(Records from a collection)
★ ★ ★
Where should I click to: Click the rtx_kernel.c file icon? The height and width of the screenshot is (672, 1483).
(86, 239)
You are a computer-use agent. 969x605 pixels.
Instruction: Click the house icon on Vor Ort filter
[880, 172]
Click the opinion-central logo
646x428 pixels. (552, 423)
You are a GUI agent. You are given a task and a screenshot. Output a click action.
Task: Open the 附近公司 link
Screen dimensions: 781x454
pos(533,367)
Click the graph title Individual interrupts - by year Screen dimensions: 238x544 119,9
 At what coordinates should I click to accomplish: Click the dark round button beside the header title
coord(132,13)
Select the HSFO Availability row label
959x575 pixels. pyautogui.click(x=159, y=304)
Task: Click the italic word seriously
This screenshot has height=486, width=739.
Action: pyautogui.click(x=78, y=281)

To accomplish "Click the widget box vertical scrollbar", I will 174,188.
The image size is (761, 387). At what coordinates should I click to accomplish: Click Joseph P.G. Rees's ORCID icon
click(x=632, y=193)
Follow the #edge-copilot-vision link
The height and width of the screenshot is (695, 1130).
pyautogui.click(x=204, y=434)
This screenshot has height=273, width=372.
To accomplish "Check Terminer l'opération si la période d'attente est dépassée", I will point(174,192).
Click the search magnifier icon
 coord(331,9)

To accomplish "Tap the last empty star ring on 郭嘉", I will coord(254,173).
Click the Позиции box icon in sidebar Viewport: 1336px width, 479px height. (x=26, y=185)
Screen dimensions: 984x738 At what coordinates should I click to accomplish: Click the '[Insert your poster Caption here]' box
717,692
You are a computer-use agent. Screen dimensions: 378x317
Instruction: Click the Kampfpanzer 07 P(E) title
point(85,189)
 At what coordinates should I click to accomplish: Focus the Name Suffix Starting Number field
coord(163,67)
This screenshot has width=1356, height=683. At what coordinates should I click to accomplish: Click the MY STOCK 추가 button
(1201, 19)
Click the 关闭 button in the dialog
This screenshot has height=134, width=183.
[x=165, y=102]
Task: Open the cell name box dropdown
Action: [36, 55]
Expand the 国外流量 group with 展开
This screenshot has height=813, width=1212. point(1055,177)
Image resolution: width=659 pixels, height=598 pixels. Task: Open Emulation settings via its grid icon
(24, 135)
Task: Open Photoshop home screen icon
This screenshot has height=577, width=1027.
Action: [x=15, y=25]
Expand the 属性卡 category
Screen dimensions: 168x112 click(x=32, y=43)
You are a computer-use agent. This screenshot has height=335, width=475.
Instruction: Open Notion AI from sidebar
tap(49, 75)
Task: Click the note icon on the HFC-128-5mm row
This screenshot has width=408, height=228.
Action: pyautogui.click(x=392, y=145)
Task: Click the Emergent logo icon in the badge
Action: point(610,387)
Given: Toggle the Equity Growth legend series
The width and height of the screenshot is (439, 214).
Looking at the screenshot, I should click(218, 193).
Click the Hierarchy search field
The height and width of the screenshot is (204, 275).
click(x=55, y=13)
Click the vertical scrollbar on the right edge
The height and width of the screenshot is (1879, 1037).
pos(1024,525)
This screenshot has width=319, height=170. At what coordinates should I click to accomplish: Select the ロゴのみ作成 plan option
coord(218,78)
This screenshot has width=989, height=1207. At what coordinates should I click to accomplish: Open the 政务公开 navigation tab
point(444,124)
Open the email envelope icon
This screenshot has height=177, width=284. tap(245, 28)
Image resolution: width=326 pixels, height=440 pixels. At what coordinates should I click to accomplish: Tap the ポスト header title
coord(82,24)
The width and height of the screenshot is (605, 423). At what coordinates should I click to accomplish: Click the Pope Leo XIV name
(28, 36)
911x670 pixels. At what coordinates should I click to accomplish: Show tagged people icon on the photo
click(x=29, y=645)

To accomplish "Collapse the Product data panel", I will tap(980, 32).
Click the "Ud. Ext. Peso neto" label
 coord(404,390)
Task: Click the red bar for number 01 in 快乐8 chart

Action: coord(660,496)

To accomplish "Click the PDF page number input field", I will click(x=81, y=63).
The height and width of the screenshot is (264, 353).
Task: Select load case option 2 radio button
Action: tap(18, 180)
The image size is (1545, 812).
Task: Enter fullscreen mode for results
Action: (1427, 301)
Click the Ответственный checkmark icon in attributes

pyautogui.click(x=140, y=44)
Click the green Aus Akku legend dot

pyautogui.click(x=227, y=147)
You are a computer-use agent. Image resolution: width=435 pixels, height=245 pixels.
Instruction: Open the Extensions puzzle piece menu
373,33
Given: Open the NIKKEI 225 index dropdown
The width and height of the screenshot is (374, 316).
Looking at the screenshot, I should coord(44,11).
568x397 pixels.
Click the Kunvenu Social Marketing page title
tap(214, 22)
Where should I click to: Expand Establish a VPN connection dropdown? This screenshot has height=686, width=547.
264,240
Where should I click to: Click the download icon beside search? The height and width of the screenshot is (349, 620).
★ ★ ★
● **Aim of the task**
All records above are to be returned exactly as given.

● **Solution below**
Where should I click to: Click the rtx_kernel.c file icon? The height and width of the screenshot is (672, 1483).
(86, 239)
You are a computer-use agent. 969x605 pixels.
Instruction: Click the house icon on Vor Ort filter
[880, 172]
Click the opinion-central logo
646x428 pixels. (552, 423)
You are a GUI agent. You are given a task and a screenshot. Output a click action.
Task: Open the 附近公司 link
Screen dimensions: 781x454
pos(533,367)
Click the graph title Individual interrupts - by year Screen dimensions: 238x544 119,9
 At what coordinates should I click to accomplish: Click the dark round button beside the header title
coord(132,13)
Select the HSFO Availability row label
959x575 pixels. pyautogui.click(x=159, y=304)
Task: Click the italic word seriously
This screenshot has height=486, width=739.
Action: pyautogui.click(x=78, y=281)

To accomplish "Click the widget box vertical scrollbar", I will 174,188.
The image size is (761, 387). At what coordinates should I click to accomplish: Click Joseph P.G. Rees's ORCID icon
click(x=632, y=193)
Follow the #edge-copilot-vision link
The height and width of the screenshot is (695, 1130).
pyautogui.click(x=204, y=434)
This screenshot has height=273, width=372.
To accomplish "Check Terminer l'opération si la période d'attente est dépassée", I will point(174,192).
Click the search magnifier icon
 coord(331,9)

To accomplish "Tap the last empty star ring on 郭嘉", I will coord(254,173).
Click the Позиции box icon in sidebar Viewport: 1336px width, 479px height. (x=26, y=185)
Screen dimensions: 984x738 At what coordinates should I click to accomplish: Click the '[Insert your poster Caption here]' box
717,692
You are a computer-use agent. Screen dimensions: 378x317
Instruction: Click the Kampfpanzer 07 P(E) title
point(85,189)
 At what coordinates should I click to accomplish: Focus the Name Suffix Starting Number field
coord(163,67)
This screenshot has width=1356, height=683. At what coordinates should I click to accomplish: Click the MY STOCK 추가 button
(1201, 19)
Click the 关闭 button in the dialog
This screenshot has height=134, width=183.
[x=165, y=102]
Task: Open the cell name box dropdown
Action: [36, 55]
Expand the 国外流量 group with 展开
This screenshot has height=813, width=1212. point(1055,177)
Image resolution: width=659 pixels, height=598 pixels. Task: Open Emulation settings via its grid icon
(24, 135)
Task: Open Photoshop home screen icon
This screenshot has height=577, width=1027.
Action: [x=15, y=25]
Expand the 属性卡 category
Screen dimensions: 168x112 click(x=32, y=43)
You are a computer-use agent. This screenshot has height=335, width=475.
Instruction: Open Notion AI from sidebar
tap(49, 75)
Task: Click the note icon on the HFC-128-5mm row
This screenshot has width=408, height=228.
Action: pyautogui.click(x=392, y=145)
Task: Click the Emergent logo icon in the badge
Action: point(610,387)
Given: Toggle the Equity Growth legend series
The width and height of the screenshot is (439, 214).
Looking at the screenshot, I should click(218, 193).
Click the Hierarchy search field
The height and width of the screenshot is (204, 275).
click(x=55, y=13)
Click the vertical scrollbar on the right edge
The height and width of the screenshot is (1879, 1037).
pos(1024,525)
This screenshot has width=319, height=170. At what coordinates should I click to accomplish: Select the ロゴのみ作成 plan option
coord(218,78)
This screenshot has width=989, height=1207. At what coordinates should I click to accomplish: Open the 政务公开 navigation tab
point(444,124)
Open the email envelope icon
This screenshot has height=177, width=284. tap(245, 28)
Image resolution: width=326 pixels, height=440 pixels. At what coordinates should I click to accomplish: Tap the ポスト header title
coord(82,24)
The width and height of the screenshot is (605, 423). At what coordinates should I click to accomplish: Click the Pope Leo XIV name
(28, 36)
911x670 pixels. At what coordinates should I click to accomplish: Show tagged people icon on the photo
click(x=29, y=645)

To accomplish "Collapse the Product data panel", I will tap(980, 32).
Click the "Ud. Ext. Peso neto" label
 coord(404,390)
Task: Click the red bar for number 01 in 快乐8 chart

Action: coord(660,496)

To accomplish "Click the PDF page number input field", I will click(x=81, y=63).
The height and width of the screenshot is (264, 353).
Task: Select load case option 2 radio button
Action: tap(18, 180)
The image size is (1545, 812).
Task: Enter fullscreen mode for results
Action: (1427, 301)
Click the Ответственный checkmark icon in attributes

pyautogui.click(x=140, y=44)
Click the green Aus Akku legend dot

pyautogui.click(x=227, y=147)
You are a computer-use agent. Image resolution: width=435 pixels, height=245 pixels.
Instruction: Open the Extensions puzzle piece menu
373,33
Given: Open the NIKKEI 225 index dropdown
The width and height of the screenshot is (374, 316).
Looking at the screenshot, I should coord(44,11).
568x397 pixels.
Click the Kunvenu Social Marketing page title
tap(214, 22)
Where should I click to: Expand Establish a VPN connection dropdown? This screenshot has height=686, width=547.
264,240
Where should I click to: Click the download icon beside search? The height and width of the screenshot is (349, 620).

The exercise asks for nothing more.